BEGIN
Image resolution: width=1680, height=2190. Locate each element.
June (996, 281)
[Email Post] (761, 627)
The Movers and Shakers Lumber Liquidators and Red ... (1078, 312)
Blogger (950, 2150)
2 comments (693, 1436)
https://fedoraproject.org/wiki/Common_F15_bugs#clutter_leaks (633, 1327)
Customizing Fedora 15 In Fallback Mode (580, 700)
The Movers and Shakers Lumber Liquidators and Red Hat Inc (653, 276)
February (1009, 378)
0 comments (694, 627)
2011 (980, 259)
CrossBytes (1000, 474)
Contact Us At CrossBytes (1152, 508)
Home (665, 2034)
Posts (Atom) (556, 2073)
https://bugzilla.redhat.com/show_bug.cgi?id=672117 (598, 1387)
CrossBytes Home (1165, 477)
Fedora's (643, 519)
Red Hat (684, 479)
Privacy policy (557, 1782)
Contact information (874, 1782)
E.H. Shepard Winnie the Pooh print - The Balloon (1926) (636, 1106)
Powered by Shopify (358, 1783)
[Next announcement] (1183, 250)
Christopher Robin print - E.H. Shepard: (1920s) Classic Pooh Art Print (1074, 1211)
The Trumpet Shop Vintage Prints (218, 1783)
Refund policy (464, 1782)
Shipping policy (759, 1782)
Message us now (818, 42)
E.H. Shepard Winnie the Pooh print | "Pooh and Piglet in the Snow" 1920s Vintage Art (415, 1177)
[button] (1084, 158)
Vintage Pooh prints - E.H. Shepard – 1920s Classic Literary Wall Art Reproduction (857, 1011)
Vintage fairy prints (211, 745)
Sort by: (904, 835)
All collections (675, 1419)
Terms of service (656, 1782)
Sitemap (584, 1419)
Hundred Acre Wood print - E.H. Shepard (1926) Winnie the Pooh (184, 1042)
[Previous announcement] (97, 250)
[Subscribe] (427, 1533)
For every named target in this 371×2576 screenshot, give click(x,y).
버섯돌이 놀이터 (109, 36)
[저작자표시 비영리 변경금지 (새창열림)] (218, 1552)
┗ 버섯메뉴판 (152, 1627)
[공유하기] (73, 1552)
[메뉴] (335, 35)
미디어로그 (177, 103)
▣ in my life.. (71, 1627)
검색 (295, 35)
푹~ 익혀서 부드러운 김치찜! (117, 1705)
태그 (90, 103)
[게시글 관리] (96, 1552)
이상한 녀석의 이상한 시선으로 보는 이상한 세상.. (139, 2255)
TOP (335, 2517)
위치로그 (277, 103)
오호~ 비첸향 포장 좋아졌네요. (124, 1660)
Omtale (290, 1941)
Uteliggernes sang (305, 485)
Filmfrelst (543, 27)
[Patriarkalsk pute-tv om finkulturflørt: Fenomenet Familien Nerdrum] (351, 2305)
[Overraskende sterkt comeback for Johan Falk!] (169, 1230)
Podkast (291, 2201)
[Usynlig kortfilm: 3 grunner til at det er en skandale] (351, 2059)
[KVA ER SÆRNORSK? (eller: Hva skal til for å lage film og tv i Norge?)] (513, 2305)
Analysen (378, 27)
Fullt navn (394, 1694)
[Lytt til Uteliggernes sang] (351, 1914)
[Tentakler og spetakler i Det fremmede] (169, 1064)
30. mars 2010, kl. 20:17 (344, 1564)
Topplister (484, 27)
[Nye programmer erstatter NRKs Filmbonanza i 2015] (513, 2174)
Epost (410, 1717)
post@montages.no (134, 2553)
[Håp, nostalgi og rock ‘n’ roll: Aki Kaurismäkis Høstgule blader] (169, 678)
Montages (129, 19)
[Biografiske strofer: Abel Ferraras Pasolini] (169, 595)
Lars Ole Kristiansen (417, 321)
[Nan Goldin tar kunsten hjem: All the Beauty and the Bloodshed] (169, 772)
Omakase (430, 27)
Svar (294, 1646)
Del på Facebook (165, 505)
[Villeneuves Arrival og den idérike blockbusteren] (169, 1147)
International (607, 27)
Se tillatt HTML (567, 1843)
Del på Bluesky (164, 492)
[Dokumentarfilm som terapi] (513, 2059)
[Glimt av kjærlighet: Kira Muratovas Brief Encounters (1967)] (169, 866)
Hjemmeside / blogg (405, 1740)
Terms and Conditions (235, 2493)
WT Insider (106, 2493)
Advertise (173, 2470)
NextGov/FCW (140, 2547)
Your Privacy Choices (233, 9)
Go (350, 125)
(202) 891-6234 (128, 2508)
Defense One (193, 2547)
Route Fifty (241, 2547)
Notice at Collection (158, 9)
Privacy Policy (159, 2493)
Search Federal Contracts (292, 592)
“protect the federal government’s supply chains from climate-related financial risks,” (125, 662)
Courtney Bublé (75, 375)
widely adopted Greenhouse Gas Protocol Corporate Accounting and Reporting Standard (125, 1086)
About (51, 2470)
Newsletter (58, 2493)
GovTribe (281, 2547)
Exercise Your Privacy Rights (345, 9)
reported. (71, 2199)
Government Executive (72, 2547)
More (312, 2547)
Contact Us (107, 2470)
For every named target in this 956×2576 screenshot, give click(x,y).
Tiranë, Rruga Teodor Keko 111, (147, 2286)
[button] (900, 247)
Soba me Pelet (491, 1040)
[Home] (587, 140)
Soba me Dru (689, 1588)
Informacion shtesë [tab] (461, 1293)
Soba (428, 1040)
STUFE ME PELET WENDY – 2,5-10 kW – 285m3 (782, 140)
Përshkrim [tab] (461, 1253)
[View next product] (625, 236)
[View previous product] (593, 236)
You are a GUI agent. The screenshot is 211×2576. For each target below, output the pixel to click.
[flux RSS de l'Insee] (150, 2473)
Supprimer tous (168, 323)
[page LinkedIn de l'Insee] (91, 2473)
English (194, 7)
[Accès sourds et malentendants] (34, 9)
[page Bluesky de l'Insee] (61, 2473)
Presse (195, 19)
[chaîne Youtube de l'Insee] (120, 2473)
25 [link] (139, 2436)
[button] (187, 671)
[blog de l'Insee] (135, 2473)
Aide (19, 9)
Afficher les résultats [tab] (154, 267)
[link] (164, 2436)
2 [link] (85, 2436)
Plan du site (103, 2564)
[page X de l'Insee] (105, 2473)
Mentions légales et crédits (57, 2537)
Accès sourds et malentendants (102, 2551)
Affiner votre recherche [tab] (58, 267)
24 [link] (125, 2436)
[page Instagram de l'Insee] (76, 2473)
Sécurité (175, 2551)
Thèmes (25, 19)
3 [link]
END
(PROBLEM STATEMENT)
When you reach the line holding "Advertise (173, 2470)" in the records above, begin reproducing exactly, stop after the line holding "Affiner votre recherche [tab] (58, 267)", and output nothing else.

(ANSWER SPACE)
Advertise (173, 2470)
NextGov/FCW (140, 2547)
Your Privacy Choices (233, 9)
Go (350, 125)
(202) 891-6234 (128, 2508)
Defense One (193, 2547)
Route Fifty (241, 2547)
Notice at Collection (158, 9)
Privacy Policy (159, 2493)
Search Federal Contracts (292, 592)
“protect the federal government’s supply chains from climate-related financial risks,” (125, 662)
Courtney Bublé (75, 375)
widely adopted Greenhouse Gas Protocol Corporate Accounting and Reporting Standard (125, 1086)
About (51, 2470)
Newsletter (58, 2493)
GovTribe (281, 2547)
Exercise Your Privacy Rights (345, 9)
reported. (71, 2199)
Government Executive (72, 2547)
More (312, 2547)
Contact Us (107, 2470)
For every named target in this 956×2576 screenshot, give click(x,y).
Tiranë, Rruga Teodor Keko 111, (147, 2286)
[button] (900, 247)
Soba me Pelet (491, 1040)
[Home] (587, 140)
Soba me Dru (689, 1588)
Informacion shtesë [tab] (461, 1293)
Soba (428, 1040)
STUFE ME PELET WENDY – 2,5-10 kW – 285m3 (782, 140)
Përshkrim [tab] (461, 1253)
[View next product] (625, 236)
[View previous product] (593, 236)
You are a GUI agent. The screenshot is 211×2576. For each target below, output the pixel to click.
[flux RSS de l'Insee] (150, 2473)
Supprimer tous (168, 323)
[page LinkedIn de l'Insee] (91, 2473)
English (194, 7)
[Accès sourds et malentendants] (34, 9)
[page Bluesky de l'Insee] (61, 2473)
Presse (195, 19)
[chaîne Youtube de l'Insee] (120, 2473)
25 [link] (139, 2436)
[button] (187, 671)
[blog de l'Insee] (135, 2473)
Aide (19, 9)
Afficher les résultats [tab] (154, 267)
[link] (164, 2436)
2 [link] (85, 2436)
Plan du site (103, 2564)
[page X de l'Insee] (105, 2473)
Mentions légales et crédits (57, 2537)
Accès sourds et malentendants (102, 2551)
Affiner votre recherche [tab] (58, 267)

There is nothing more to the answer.